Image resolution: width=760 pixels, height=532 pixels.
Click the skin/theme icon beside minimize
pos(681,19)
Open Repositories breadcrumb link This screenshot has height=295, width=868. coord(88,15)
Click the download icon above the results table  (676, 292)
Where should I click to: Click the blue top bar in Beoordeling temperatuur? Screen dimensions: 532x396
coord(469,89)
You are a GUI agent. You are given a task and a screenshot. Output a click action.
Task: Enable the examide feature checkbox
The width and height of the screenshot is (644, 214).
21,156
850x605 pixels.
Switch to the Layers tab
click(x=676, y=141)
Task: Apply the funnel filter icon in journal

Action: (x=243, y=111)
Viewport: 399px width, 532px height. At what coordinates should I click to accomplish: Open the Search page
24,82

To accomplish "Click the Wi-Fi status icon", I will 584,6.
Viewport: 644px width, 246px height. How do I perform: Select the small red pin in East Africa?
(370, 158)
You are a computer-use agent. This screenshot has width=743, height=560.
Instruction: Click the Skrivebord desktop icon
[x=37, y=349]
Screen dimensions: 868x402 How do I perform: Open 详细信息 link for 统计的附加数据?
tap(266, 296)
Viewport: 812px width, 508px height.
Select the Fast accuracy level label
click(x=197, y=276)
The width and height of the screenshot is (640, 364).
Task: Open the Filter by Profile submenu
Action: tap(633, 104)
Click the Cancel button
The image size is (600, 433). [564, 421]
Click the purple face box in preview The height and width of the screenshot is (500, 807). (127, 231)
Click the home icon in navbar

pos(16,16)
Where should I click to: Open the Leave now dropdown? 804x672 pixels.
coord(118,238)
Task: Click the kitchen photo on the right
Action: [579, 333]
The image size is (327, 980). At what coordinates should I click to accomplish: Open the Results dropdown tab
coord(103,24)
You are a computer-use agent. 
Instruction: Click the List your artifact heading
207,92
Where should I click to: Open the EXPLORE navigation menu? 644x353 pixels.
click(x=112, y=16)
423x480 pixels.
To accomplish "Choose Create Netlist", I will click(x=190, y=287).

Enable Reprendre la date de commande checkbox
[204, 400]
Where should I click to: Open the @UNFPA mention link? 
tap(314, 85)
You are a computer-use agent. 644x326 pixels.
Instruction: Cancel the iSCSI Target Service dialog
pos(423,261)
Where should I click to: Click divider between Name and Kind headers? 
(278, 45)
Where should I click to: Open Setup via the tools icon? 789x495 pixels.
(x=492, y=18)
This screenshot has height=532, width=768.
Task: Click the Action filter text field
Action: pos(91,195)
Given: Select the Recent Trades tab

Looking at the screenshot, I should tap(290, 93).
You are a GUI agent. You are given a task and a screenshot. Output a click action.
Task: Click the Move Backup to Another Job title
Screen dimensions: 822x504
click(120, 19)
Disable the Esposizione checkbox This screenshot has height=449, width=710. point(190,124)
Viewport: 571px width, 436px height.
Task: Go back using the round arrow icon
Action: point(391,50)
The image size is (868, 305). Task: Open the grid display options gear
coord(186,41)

= Instructions for the task =
Only lines with the word "will" are needed. Copy them from the preceding records.

= Exercise answer =
To accomplish "Click the Wi-Fi status icon", I will 584,6.
To accomplish "Choose Create Netlist", I will click(x=190, y=287).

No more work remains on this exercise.